- [WHAT THE TASK REQUIRES]
Arrange the data lines as a numbered list, leaving out any blank lines. Begin at the line that contains "Service public petite enfance (152, 1590)" and stop after the line that contains "Plan du site Web (120, 1928)".

- [DATASET CONTENT]

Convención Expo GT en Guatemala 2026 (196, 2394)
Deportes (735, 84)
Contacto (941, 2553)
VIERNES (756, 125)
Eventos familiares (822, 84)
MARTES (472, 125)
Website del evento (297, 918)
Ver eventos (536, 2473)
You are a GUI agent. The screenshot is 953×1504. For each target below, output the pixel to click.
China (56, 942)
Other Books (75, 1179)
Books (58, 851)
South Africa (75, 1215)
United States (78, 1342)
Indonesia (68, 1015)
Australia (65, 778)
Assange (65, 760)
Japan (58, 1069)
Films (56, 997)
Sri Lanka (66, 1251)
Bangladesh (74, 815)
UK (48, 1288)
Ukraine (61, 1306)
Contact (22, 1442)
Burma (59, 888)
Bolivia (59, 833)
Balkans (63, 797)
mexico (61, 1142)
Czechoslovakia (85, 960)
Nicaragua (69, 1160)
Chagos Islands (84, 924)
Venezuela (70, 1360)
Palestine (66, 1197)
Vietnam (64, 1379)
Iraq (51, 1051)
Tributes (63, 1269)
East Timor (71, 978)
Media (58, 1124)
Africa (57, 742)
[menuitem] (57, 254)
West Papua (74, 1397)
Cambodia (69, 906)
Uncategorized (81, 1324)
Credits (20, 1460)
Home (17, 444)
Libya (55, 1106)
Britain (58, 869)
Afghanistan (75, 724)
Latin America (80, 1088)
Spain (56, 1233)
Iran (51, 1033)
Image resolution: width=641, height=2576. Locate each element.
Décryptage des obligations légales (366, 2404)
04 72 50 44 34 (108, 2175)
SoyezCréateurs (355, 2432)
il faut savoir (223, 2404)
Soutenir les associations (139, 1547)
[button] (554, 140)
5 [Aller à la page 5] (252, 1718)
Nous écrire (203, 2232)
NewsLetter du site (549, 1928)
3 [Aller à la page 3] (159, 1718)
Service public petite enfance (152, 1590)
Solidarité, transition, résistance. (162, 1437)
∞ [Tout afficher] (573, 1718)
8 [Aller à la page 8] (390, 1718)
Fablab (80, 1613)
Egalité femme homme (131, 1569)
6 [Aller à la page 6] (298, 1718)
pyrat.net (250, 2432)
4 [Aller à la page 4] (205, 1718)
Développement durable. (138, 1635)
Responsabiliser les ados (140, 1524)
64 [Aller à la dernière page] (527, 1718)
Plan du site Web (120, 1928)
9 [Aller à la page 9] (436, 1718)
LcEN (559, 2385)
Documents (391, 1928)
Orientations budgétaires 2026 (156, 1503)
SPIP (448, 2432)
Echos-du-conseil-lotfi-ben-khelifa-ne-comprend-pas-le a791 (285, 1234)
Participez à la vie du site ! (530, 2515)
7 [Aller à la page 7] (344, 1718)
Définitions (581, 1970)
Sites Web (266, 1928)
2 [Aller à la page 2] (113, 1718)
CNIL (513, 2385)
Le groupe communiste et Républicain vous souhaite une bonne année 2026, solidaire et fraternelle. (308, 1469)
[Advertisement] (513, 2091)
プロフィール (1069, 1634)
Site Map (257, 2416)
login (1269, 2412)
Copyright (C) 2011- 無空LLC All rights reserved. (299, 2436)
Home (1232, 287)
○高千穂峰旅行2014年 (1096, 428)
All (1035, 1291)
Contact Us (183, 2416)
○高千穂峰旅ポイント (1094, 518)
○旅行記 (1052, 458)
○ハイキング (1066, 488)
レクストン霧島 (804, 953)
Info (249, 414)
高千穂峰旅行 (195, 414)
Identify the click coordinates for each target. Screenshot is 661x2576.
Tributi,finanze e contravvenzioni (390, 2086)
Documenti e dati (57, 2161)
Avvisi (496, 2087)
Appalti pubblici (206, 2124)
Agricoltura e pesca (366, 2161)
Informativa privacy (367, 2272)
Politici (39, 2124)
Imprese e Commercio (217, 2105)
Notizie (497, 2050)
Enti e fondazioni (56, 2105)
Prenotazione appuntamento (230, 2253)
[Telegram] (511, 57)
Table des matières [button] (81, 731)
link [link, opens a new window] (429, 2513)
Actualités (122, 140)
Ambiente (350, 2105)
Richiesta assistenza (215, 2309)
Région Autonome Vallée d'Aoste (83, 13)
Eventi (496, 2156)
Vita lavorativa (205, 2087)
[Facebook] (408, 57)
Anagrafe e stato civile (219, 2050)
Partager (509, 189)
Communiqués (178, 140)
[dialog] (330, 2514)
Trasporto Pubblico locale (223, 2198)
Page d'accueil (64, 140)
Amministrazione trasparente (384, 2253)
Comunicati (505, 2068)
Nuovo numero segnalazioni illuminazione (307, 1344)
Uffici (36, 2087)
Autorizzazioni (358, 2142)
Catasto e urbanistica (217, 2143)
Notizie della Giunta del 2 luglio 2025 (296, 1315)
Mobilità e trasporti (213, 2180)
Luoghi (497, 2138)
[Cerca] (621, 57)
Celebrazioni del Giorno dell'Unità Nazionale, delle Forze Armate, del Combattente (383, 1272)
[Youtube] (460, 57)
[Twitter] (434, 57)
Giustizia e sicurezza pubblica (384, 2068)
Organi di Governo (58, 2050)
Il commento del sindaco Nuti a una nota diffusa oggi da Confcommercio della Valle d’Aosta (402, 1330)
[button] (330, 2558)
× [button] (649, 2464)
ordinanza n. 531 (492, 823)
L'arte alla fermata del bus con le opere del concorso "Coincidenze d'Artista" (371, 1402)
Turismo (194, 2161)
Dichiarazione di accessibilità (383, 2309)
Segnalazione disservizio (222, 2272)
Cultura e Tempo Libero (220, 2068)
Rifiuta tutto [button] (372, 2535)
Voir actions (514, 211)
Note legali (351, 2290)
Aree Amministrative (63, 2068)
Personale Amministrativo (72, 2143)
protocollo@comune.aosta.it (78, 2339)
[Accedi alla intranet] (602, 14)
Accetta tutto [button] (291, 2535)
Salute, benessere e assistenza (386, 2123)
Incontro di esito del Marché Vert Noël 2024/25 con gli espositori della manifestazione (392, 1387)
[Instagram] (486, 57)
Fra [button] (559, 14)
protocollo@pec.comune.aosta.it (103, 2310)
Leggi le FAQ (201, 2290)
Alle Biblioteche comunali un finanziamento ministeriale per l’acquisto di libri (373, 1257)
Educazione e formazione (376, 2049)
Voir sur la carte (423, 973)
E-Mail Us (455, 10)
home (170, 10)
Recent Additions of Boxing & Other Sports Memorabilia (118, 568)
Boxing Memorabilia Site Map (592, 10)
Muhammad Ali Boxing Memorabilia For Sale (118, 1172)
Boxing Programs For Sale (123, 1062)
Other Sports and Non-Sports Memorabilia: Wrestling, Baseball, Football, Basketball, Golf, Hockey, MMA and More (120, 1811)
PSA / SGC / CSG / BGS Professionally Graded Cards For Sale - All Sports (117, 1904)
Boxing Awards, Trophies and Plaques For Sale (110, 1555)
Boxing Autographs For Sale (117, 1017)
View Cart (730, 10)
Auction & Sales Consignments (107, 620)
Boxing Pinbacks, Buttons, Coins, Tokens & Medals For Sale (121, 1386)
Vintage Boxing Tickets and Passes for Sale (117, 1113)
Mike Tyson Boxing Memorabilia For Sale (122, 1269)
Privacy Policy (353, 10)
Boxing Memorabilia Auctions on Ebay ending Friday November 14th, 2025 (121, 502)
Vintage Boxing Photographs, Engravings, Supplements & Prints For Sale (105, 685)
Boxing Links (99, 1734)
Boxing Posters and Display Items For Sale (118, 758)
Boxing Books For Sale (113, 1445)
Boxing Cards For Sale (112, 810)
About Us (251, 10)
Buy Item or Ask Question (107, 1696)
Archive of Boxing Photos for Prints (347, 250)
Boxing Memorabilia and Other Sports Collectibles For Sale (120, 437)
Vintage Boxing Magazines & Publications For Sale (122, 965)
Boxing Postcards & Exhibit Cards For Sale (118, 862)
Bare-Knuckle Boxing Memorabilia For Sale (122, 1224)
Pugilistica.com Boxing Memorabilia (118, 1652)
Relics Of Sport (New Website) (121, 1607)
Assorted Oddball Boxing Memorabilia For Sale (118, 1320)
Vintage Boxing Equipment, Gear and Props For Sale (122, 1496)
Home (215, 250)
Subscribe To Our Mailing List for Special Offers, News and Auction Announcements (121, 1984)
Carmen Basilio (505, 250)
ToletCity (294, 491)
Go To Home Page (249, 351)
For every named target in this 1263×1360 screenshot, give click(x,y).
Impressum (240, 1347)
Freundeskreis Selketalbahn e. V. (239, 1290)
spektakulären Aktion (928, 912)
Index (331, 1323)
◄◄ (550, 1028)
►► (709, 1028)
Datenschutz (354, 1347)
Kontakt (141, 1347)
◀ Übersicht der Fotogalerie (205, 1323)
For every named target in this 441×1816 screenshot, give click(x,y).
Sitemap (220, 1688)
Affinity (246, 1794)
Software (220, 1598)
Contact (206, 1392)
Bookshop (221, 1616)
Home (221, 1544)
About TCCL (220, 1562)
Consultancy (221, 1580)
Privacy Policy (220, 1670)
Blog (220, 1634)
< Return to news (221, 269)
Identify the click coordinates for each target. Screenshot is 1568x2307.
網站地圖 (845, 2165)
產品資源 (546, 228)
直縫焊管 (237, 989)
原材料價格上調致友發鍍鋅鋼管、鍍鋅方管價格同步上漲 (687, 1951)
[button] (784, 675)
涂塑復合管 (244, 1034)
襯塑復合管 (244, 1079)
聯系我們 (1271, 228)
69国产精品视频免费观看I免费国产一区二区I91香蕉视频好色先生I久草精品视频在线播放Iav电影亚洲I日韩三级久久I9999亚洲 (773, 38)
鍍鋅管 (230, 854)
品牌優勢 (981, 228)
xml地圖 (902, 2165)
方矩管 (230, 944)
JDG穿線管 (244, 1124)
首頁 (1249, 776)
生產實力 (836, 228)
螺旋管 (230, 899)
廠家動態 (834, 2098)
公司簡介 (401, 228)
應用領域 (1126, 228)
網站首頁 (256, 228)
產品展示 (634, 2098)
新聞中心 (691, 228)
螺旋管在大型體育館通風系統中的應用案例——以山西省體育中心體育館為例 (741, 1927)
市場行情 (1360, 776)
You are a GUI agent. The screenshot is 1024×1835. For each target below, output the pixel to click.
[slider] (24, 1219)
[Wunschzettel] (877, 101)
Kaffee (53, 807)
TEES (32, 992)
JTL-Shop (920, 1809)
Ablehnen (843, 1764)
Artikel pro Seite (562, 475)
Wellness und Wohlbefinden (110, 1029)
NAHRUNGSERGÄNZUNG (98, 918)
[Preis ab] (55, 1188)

- [THE OUTPUT]
1. Service public petite enfance (152, 1590)
2. Solidarité, transition, résistance. (162, 1437)
3. ∞ [Tout afficher] (573, 1718)
4. 8 [Aller à la page 8] (390, 1718)
5. Fablab (80, 1613)
6. Egalité femme homme (131, 1569)
7. 6 [Aller à la page 6] (298, 1718)
8. pyrat.net (250, 2432)
9. 4 [Aller à la page 4] (205, 1718)
10. Développement durable. (138, 1635)
11. Responsabiliser les ados (140, 1524)
12. 64 [Aller à la dernière page] (527, 1718)
13. Plan du site Web (120, 1928)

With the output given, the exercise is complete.